In RAD Studio 10.3 we’ve made an interesting very low-level change that affects both Delphi and C++. This is a change in the how method parameters are passed when a method is invoked.
For the vast majority of customers, this issue won’t affect you -- or if it does, you will see the effect in terms of bugs that no longer occur.
However, you may be interested in what we changed, why, and the technical details, including if you write low-level assembly code.
C++Builder consumes Delphi .pas files. It does so by the Delphi compiler emitting a C++ header file (.hpp) containing C++-ized versions of the types, methods, and classes in a Delphi unit.
For example, a Delphi method:
procedure Foo(APoint : TPoint);
void Foo(const TPoint& APoint);
This allows Delphi code to be easily used from C++. From the C++ compiler’s point of view, it’s using C++ types and methods.

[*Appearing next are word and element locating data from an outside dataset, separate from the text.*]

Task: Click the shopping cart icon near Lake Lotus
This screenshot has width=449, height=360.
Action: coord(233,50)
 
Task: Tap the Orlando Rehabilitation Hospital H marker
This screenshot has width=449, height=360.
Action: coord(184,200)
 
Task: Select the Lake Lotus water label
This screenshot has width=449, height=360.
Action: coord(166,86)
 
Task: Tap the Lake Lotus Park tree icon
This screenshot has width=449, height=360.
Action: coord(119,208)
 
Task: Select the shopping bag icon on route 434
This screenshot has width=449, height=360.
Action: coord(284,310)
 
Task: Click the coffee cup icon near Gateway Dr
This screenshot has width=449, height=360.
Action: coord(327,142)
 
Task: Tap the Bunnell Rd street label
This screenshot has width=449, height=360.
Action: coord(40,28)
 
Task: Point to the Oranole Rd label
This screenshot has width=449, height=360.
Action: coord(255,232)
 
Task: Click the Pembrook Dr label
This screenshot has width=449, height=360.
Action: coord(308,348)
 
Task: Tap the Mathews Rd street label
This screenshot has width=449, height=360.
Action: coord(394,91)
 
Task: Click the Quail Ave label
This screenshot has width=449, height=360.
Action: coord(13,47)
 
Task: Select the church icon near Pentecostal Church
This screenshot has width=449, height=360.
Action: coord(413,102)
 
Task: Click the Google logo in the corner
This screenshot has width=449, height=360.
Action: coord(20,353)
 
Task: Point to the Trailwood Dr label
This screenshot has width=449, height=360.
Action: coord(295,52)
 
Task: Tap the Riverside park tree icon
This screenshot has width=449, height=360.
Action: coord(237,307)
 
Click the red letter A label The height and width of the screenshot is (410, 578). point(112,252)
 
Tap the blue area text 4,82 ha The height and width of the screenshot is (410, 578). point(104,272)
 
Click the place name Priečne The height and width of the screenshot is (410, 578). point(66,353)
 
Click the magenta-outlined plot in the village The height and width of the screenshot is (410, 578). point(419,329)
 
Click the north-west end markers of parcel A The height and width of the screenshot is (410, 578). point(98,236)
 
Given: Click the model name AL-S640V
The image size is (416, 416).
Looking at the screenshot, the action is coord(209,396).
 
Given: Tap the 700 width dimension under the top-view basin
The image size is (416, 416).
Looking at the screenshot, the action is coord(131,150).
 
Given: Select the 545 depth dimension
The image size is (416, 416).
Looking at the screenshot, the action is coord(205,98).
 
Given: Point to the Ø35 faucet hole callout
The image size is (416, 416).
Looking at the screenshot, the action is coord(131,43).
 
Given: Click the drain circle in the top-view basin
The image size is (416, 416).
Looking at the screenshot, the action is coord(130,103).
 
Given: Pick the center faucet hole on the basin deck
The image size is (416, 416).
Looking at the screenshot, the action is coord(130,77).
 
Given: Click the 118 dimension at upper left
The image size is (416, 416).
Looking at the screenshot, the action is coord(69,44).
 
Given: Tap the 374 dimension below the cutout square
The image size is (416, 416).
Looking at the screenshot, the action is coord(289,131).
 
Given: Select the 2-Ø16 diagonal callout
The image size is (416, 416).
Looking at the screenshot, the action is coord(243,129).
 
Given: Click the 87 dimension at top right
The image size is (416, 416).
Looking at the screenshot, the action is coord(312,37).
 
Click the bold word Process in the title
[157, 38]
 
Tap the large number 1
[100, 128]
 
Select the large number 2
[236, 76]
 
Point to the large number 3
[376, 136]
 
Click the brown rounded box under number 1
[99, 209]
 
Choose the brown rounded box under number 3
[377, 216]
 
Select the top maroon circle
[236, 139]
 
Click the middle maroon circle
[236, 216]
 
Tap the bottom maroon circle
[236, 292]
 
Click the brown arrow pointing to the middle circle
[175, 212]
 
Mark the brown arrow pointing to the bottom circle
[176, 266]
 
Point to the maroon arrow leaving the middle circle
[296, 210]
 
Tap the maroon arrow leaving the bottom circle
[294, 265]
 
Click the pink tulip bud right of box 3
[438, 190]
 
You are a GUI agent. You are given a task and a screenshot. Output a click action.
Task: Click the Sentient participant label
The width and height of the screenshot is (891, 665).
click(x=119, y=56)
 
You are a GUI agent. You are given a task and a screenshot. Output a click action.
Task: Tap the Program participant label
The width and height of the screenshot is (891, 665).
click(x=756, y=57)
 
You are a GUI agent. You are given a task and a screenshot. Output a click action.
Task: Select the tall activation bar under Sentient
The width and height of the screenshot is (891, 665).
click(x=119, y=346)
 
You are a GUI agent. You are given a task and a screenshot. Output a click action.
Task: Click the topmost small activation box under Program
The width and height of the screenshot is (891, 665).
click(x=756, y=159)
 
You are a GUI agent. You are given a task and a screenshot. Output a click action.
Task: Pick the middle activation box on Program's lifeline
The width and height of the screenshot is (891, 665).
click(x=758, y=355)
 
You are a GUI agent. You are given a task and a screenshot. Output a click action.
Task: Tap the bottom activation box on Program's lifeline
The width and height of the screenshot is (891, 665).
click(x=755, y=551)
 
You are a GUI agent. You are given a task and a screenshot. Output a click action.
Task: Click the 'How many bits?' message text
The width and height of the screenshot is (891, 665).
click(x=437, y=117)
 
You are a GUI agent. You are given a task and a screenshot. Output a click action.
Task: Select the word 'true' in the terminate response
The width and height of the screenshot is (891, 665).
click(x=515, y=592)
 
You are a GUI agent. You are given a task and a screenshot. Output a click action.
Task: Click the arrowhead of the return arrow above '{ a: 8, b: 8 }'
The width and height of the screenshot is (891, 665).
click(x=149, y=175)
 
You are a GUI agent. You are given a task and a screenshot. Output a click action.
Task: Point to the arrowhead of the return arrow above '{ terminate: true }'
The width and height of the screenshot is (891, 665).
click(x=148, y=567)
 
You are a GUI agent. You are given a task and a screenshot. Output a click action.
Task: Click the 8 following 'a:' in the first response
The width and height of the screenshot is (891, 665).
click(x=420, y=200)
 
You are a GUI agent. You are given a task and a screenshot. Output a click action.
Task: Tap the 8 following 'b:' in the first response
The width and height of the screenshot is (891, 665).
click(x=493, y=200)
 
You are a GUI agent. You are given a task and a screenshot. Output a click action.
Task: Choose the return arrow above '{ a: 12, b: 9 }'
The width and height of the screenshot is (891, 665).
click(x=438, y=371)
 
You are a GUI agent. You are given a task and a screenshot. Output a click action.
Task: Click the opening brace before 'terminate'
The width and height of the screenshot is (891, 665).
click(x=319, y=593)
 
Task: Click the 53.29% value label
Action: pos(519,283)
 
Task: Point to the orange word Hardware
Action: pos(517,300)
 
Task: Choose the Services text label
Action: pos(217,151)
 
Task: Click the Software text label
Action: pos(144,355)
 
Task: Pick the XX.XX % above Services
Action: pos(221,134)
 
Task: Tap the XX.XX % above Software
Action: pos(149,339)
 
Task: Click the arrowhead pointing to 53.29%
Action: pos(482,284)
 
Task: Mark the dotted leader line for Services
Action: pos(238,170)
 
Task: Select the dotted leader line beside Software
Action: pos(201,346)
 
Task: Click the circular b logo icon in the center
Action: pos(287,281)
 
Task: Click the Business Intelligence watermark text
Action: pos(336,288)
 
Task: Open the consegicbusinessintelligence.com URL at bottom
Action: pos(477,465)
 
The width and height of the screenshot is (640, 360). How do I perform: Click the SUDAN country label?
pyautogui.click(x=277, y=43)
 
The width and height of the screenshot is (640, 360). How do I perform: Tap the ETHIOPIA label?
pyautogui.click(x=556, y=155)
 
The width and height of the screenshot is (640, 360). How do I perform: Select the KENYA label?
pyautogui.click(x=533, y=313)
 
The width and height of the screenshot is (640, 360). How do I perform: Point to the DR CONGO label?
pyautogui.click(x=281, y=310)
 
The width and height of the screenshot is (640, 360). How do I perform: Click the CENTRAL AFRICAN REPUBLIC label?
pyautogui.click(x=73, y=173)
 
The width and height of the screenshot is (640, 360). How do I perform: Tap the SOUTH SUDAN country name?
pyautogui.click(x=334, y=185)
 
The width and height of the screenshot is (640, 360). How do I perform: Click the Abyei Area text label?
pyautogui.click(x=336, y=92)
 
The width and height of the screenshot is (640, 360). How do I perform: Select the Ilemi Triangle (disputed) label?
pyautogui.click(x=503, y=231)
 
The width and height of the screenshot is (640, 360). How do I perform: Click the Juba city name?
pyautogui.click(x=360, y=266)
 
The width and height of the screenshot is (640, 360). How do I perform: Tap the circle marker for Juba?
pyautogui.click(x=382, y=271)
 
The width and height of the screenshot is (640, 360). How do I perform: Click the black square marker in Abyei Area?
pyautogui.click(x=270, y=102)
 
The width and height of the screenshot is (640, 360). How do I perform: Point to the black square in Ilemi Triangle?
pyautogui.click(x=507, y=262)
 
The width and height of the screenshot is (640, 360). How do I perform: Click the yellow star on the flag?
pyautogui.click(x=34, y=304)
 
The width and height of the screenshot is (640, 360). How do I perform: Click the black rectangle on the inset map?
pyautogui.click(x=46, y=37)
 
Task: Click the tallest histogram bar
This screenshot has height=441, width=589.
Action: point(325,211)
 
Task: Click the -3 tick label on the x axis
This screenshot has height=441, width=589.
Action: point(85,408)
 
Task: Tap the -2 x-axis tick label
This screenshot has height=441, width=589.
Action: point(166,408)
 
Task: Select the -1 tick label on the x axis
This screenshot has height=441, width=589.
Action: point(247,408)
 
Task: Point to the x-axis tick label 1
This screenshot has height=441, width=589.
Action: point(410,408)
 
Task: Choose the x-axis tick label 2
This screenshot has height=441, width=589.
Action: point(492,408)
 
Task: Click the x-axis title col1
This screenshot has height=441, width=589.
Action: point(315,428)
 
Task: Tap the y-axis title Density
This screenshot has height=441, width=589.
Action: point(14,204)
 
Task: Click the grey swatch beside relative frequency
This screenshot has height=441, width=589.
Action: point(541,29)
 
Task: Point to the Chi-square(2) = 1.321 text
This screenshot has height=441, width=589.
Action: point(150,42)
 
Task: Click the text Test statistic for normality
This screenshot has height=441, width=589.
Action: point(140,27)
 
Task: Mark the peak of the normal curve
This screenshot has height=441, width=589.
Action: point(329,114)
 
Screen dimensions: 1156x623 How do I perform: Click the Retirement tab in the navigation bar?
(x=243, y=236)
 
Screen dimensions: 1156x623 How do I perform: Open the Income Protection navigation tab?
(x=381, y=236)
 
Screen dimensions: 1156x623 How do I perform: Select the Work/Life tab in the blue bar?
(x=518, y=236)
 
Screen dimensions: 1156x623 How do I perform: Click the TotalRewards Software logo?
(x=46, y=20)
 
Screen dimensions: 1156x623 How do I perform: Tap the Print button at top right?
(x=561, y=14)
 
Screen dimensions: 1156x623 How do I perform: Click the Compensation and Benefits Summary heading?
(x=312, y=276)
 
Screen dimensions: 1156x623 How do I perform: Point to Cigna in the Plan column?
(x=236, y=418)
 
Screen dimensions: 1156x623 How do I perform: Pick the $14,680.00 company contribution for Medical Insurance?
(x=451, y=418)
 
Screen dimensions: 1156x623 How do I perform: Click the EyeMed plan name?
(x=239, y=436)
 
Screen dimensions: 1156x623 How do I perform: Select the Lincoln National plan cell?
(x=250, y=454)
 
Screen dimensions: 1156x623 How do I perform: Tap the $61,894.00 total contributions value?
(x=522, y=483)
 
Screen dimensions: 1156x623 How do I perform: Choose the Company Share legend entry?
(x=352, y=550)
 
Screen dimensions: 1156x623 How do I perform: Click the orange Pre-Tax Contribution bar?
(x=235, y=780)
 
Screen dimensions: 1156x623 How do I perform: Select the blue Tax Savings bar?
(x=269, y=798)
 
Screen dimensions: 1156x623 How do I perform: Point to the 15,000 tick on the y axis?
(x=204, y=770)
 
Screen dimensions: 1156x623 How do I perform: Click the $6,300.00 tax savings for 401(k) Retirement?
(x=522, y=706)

The eagle-eyed might have already spotted a problem with the above conversion. The Delphi code just passes a TPoint parameter, by value. But on the C++ side codifies this as by reference. Why?
This is the difference between an API (application programming interface, meaning the method declaration that you as a developer read and code against, including semantics such as passing by value) and ABI (application binary interface, meaning the way this is implemented under the hood, including how parameters are passed, such as in a register or on the stack.)
Delphi passes the variable by value; that is as a user (programming interface) it is a by-val parameter: you can read it, but writing has no effect on the variable the calling method passed, for example. These are the programming semantics: you know, reading the API, that regardless of how the compiler generates the assembly code you can rely on specific behaviour, in this case it having value semantics. It could actually be implemented any way at all, as a pointer to a pointer to a pointer to a pointer to a memory location (to choose something absurd) so long as the compiler hid that implementation from you, and using it in your code, it behaved as by-value.
In C++, it’s written as passed by reference and is constant; this is clearly not by-value but in terms of API semantics you cannot modify it, which this achieves the same thing.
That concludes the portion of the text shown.